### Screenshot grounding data
####################
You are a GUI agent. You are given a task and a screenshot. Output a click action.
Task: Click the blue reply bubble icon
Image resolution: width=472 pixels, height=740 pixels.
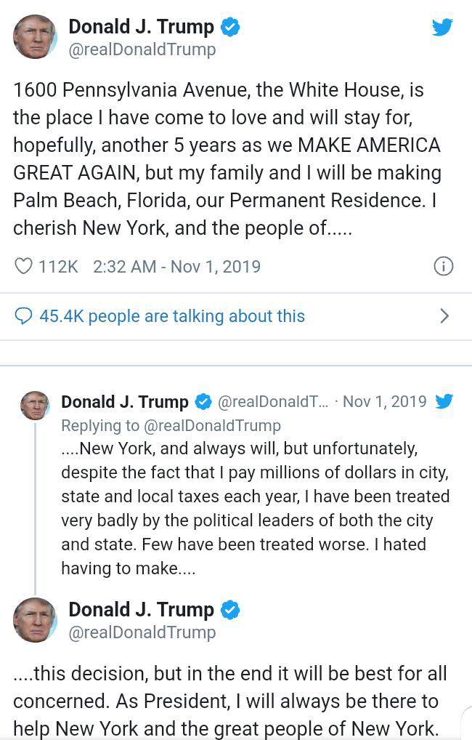[24, 316]
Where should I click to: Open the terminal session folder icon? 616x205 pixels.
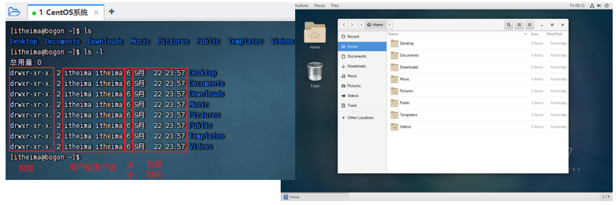[x=14, y=12]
####################
### Directions for this task
Print every record exactly without the images.

### Completed exercise
You are a GUI agent. You are given a task and a screenshot. Output a click action.
Task: Click the blue reply bubble icon
Image resolution: width=472 pixels, height=740 pixels.
[24, 316]
Where should I click to: Open the terminal session folder icon? 616x205 pixels.
[x=14, y=12]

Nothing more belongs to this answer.